Pace yourself for long projects.
So that you can make observations on whole units of Scripture, instead of cramming out a week of study for a devo on John 3:16, spend a month or more repeatedly reading through the whole book of John. Let teaching obligations or other touch-points to your Bible study draw from this reading project. Give yourself more time to actually learn some things about a protracted project that you can go deep on, instead of flitting between disconnected studies on a short term basis. The student spent weeks looking at fish before moving on to bugs; take your time to go through sections, not in all out sprints, but in a study jog over multiple months.

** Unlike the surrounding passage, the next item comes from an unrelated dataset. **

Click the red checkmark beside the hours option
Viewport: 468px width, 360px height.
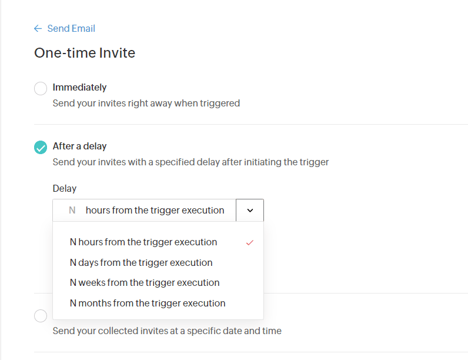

Know categories for Bible study.
When you read that the student noticed that the fish was symmetric, had your ever thought of that as a category for classifying animals or a property of fish? That’s not something easy to come to on your own. This is where secondary sources are helpful. What I dislike about commentaries is that they’re rarely insightful and often do not make explicit the categories they’re introducing for analyzing the text. Two other kinds of secondary sources do a much better job of this: Bible introductions (which does include the introductions to commentaries) and biblical theologies. Personally, since our goal in Bible study is to get to theology, which in turn gets us to application, I get the most out of biblical theologies.1
Make ongoing Bible study a way of life.
When it comes to learning the Bible, progress comes over years and decades of work more so than over days and weeks. Read through the whole Bible over and over again. Take notes and physically write things down. Put away your computer. You don’t have to keep your notes; this is more to help you process things as you learn. As you live and continue to grow on a regular habit of reading and listening to Scripture, your knowledge of the Bible will reap large rewards as well through the observations you’re able to make.
1 Some books that I think model this well are James Hamilton’s God’s Glory in Salvation through Judgment, Thomas Schreiner’s The King in His Beauty, and Geerhardus Vos’ Biblical Theology. I’ve also learned a lot through interacting with various academic monograms, books (mostly by secular or Jewish authors) on literary interpretation of the Bible, and good classes that spend most of the time reading in the original languages.